§ **REQUIRED TASK**
Rewrite the lines below, swapping every "coordinates" for "position" and leaving everything else untouched.
--- Begin ---
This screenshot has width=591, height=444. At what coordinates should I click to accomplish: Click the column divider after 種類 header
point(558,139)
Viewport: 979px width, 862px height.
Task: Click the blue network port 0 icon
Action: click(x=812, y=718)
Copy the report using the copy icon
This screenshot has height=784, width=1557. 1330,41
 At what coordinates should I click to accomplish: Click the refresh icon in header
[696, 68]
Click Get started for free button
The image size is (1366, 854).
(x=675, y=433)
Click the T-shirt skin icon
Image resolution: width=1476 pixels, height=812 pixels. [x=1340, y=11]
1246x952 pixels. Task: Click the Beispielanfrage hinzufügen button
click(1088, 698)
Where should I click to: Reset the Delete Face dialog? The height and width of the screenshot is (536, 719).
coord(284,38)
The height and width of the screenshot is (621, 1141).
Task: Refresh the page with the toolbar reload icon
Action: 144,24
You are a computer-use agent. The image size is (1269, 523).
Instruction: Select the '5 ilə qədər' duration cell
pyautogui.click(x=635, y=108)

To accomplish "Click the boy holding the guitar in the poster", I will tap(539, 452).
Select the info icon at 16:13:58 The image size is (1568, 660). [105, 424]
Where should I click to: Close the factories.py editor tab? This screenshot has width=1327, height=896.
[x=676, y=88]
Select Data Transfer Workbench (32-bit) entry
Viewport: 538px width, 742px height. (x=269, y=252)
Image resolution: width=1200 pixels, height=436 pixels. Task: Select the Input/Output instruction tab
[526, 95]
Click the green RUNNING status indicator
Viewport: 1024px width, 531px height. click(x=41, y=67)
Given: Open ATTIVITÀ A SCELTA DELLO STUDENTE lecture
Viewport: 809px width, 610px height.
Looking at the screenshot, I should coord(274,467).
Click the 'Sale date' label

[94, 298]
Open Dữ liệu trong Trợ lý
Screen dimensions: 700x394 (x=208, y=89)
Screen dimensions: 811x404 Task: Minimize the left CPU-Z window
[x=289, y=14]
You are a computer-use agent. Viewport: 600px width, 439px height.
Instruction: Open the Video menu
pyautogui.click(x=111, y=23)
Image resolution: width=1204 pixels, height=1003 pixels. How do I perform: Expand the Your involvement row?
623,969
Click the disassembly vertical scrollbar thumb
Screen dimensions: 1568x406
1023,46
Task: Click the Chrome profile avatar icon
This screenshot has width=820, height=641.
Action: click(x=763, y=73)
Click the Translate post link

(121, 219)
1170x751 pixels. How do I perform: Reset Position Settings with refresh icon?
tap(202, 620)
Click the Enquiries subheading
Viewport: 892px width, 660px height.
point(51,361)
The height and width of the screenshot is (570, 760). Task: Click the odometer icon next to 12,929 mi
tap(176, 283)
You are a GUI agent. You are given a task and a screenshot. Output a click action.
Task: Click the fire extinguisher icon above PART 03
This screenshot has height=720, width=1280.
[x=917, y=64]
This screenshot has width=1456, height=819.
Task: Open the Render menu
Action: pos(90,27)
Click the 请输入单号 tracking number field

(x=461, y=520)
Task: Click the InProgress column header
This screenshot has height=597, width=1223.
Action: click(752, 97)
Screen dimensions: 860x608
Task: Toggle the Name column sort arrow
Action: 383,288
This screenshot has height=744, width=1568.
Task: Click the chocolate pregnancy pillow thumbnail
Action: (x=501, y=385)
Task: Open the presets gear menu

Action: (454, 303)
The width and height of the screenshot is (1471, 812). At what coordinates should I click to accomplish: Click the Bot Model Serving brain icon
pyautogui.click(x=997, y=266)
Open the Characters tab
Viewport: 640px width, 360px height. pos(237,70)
--- End ---
§ **ANSWER**
This screenshot has width=591, height=444. At what position should I click to accomplish: Click the column divider after 種類 header
point(558,139)
Viewport: 979px width, 862px height.
Task: Click the blue network port 0 icon
Action: click(x=812, y=718)
Copy the report using the copy icon
This screenshot has height=784, width=1557. 1330,41
 At what position should I click to accomplish: Click the refresh icon in header
[696, 68]
Click Get started for free button
The image size is (1366, 854).
(x=675, y=433)
Click the T-shirt skin icon
Image resolution: width=1476 pixels, height=812 pixels. [x=1340, y=11]
1246x952 pixels. Task: Click the Beispielanfrage hinzufügen button
click(1088, 698)
Where should I click to: Reset the Delete Face dialog? The height and width of the screenshot is (536, 719).
coord(284,38)
The height and width of the screenshot is (621, 1141).
Task: Refresh the page with the toolbar reload icon
Action: 144,24
You are a computer-use agent. The image size is (1269, 523).
Instruction: Select the '5 ilə qədər' duration cell
pyautogui.click(x=635, y=108)

To accomplish "Click the boy holding the guitar in the poster", I will tap(539, 452).
Select the info icon at 16:13:58 The image size is (1568, 660). [105, 424]
Where should I click to: Close the factories.py editor tab? This screenshot has width=1327, height=896.
[x=676, y=88]
Select Data Transfer Workbench (32-bit) entry
Viewport: 538px width, 742px height. (x=269, y=252)
Image resolution: width=1200 pixels, height=436 pixels. Task: Select the Input/Output instruction tab
[526, 95]
Click the green RUNNING status indicator
Viewport: 1024px width, 531px height. click(x=41, y=67)
Given: Open ATTIVITÀ A SCELTA DELLO STUDENTE lecture
Viewport: 809px width, 610px height.
Looking at the screenshot, I should coord(274,467).
Click the 'Sale date' label

[94, 298]
Open Dữ liệu trong Trợ lý
Screen dimensions: 700x394 (x=208, y=89)
Screen dimensions: 811x404 Task: Minimize the left CPU-Z window
[x=289, y=14]
You are a computer-use agent. Viewport: 600px width, 439px height.
Instruction: Open the Video menu
pyautogui.click(x=111, y=23)
Image resolution: width=1204 pixels, height=1003 pixels. How do I perform: Expand the Your involvement row?
623,969
Click the disassembly vertical scrollbar thumb
Screen dimensions: 1568x406
1023,46
Task: Click the Chrome profile avatar icon
This screenshot has width=820, height=641.
Action: click(x=763, y=73)
Click the Translate post link

(121, 219)
1170x751 pixels. How do I perform: Reset Position Settings with refresh icon?
tap(202, 620)
Click the Enquiries subheading
Viewport: 892px width, 660px height.
point(51,361)
The height and width of the screenshot is (570, 760). Task: Click the odometer icon next to 12,929 mi
tap(176, 283)
You are a GUI agent. You are given a task and a screenshot. Output a click action.
Task: Click the fire extinguisher icon above PART 03
This screenshot has height=720, width=1280.
[x=917, y=64]
This screenshot has width=1456, height=819.
Task: Open the Render menu
Action: pos(90,27)
Click the 请输入单号 tracking number field

(x=461, y=520)
Task: Click the InProgress column header
This screenshot has height=597, width=1223.
Action: click(752, 97)
Screen dimensions: 860x608
Task: Toggle the Name column sort arrow
Action: 383,288
This screenshot has height=744, width=1568.
Task: Click the chocolate pregnancy pillow thumbnail
Action: (x=501, y=385)
Task: Open the presets gear menu

Action: (454, 303)
The width and height of the screenshot is (1471, 812). At what position should I click to accomplish: Click the Bot Model Serving brain icon
pyautogui.click(x=997, y=266)
Open the Characters tab
Viewport: 640px width, 360px height. pos(237,70)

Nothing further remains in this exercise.